Halil Özsaraç / Emekli Deniz Kurmay Albay

Denizci altyapısını hazırlamakta zorlandığı için Marmara Denizi’ni bile kontrol etmekte 150 yıllık bir uğraş veren Osmanlı Devleti, genişleyen topraklarının etrafındaki denizlere dört elle sarılmış durumdaki Venedik, Ceneviz ve Rodos Şövalyeleri’ni “Mavi Vatan”ından atmak için 200 yılı aşkın bir süre ile çok kanlı mücadeleler vermek zorunda kalacağını iyi biliyordu. Özellikle de 1453’te İpek Yolu’nun kritik merkezi İstanbul ile 1517’de de Baharat Yolu’nun ana dağıtım merkezi İskenderiye’nin atalarımızın egemenliğine girmesi, Doğu’dan Avrupa’ya akan ana deniz ticaret yolları üzerinde yaşanacak mücadelelerin tetikleyicisi olmuştur. 

Bu sert mücadeleleri, 1481 yılından itibaren Batı Akdeniz’e taşıyan, mazlumların koruyucusu Kemal Reis’in önderliğindeki 1. Nesil Türk Akıncı Reisleri, Akdeniz’in doğu yarısındaki Osmanlı(Memlûk)Venedik ticaret tekelini sağlamlaştırırken, diğer Akdeniz devletlerinin de Güney Anadolu Denizi’ni sömürme emellerini de dizginlemişlerdir. Zira, Türk kıyılarını yüzyıllardır sömüren Katolik hibrit savaşçılar (korsanlar), Türk denizcilerinin kararlılığı karşısında “Türk Mavi Vatanı”nı 300 yıllığına terk etmek zorunda kalacaklardı. Yine aynı dönemde, Akdeniz’in batı yarısındaki ticaret yolları ise, Kuzey Afrika kıyılarına yerleşen akıncı leventlerimizle Katolik denizci devletlerin çok çetin mücadelelerine sahne olacaktır.

Preveze Deniz Zaferi.

SÖMÜRGECİ AVRUPA’NIN YENİ COĞRAFYALAR BULMASI 

15. yüzyılın sonlarında Akdeniz’in ticaret yolları mücadelesinde nefessiz kalan Portekiz, Afrika’nın batı kıyılarını güneye doğru takip ederek; İspanya ise, ucu bucağı henüz bilinmeyen Atlas Okyanusu’nda batı rotasını izleyerek şanslarını denemişler ve zorluklara karşın her iki devlet de emellerine ulaşmışlardır.

● ● ● ● ● ● ●

Kısa görev 1:
Osmanlı denizciliği üzerine olan metne göre aşağıdakileri yanıtlayın.
(a) İskenderiye hangi yılda atalarımızın egemenliğine girmiştir?
(b) 1. Nesil Türk Akıncı Reisleri kimin önderliğindeydi?
(c) Portekiz şansını hangi rotayı izleyerek denemiştir?

Bazı girdiler:
● ● ● ● ● ● ●

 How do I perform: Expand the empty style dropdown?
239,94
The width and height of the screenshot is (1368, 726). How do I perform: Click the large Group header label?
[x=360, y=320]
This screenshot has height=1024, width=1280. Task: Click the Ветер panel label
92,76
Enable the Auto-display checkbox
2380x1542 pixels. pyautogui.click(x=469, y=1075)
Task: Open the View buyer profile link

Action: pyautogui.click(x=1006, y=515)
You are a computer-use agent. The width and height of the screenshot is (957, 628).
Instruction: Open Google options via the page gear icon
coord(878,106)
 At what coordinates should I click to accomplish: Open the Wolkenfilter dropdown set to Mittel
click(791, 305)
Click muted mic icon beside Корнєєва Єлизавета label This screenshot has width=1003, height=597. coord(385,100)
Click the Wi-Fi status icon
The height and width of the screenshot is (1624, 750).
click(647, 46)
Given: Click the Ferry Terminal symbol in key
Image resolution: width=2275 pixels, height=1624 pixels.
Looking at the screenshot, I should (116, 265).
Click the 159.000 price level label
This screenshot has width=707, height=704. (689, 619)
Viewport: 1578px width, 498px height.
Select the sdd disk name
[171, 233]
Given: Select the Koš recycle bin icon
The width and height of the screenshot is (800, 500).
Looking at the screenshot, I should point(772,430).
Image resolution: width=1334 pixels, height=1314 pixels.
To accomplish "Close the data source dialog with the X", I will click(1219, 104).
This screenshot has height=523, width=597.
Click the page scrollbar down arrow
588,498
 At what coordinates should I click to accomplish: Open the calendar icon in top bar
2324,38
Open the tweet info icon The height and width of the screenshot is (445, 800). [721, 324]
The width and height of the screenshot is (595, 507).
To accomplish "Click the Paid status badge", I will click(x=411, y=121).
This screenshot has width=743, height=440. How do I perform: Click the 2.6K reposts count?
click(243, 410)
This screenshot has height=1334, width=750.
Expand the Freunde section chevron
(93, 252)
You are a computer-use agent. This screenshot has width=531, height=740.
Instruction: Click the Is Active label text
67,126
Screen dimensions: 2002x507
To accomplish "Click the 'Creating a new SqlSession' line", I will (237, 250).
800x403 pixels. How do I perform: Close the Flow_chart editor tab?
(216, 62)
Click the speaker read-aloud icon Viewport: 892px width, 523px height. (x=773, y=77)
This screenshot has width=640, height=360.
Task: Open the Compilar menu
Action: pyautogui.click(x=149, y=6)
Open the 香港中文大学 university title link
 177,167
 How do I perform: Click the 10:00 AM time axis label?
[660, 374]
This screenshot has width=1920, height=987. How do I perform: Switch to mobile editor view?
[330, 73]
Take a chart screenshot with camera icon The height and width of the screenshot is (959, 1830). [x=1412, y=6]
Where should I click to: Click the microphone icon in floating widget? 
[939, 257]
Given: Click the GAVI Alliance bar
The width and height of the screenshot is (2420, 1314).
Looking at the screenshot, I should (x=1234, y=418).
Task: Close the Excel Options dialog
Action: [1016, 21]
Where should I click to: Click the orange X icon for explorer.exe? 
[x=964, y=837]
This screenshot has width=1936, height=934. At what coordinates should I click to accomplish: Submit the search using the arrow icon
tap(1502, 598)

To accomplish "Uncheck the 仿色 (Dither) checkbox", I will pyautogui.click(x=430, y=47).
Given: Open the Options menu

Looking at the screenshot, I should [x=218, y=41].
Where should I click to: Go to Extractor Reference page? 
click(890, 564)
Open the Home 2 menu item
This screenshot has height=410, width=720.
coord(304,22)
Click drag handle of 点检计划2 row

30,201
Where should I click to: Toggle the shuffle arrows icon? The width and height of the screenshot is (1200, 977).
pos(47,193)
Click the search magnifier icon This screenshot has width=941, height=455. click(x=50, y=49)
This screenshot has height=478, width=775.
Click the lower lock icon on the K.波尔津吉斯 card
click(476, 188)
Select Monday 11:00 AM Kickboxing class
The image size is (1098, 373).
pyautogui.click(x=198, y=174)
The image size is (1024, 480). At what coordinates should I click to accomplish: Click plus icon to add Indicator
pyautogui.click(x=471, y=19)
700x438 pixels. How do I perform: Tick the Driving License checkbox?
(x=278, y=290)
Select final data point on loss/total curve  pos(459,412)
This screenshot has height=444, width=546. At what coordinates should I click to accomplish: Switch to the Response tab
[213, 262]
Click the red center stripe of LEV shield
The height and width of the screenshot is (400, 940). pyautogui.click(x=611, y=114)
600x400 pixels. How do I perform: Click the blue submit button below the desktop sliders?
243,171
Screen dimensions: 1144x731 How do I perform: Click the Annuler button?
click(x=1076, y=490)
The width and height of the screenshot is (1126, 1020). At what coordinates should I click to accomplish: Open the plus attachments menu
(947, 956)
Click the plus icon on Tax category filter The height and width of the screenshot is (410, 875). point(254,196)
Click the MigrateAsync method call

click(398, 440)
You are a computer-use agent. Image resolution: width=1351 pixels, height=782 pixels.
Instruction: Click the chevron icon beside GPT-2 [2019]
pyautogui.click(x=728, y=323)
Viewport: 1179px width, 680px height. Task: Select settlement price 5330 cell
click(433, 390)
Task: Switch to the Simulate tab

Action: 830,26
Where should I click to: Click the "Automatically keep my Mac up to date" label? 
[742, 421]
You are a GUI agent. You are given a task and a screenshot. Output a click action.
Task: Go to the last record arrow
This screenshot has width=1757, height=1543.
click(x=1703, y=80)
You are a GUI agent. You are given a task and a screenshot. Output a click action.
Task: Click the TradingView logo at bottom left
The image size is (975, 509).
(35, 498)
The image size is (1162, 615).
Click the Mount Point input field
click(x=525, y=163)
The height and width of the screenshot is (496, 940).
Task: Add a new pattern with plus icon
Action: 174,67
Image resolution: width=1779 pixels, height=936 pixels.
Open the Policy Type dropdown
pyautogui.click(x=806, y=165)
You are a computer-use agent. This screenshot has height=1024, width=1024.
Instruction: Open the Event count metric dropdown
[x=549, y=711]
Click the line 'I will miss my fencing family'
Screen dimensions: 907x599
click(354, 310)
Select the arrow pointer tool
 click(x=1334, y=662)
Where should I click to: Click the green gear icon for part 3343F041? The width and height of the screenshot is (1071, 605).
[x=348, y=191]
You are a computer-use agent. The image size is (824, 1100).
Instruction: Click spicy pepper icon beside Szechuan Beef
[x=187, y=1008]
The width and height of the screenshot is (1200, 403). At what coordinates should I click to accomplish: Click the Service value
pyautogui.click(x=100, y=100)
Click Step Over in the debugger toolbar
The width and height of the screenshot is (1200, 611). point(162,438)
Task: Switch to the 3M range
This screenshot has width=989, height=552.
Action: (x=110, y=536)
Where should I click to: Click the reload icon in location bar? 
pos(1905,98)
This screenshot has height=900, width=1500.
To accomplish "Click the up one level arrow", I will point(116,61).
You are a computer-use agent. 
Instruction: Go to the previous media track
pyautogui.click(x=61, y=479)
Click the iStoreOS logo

● ● ● ● ● ● ●

Kısa görev 2: Girdilerin başından "coord(878,106)" içeren satıra kadar olan satırları (iki uç da dahil) lütfen yeniden yazın; "screenshot" yerine "image" koyun, geri kalan her şeyi değiştirmeyin.

Tam çözüm 1:
(a) 1517'de.
(b) Kemal Reis'in önderliğindeydi.
(c) Afrika'nın batı kıyılarını güneye doğru takip ederek.

Tam çözüm 2:
 How do I perform: Expand the empty style dropdown?
239,94
The width and height of the image is (1368, 726). How do I perform: Click the large Group header label?
[x=360, y=320]
This image has height=1024, width=1280. Task: Click the Ветер panel label
92,76
Enable the Auto-display checkbox
2380x1542 pixels. pyautogui.click(x=469, y=1075)
Task: Open the View buyer profile link

Action: pyautogui.click(x=1006, y=515)
You are a computer-use agent. The width and height of the image is (957, 628).
Instruction: Open Google options via the page gear icon
coord(878,106)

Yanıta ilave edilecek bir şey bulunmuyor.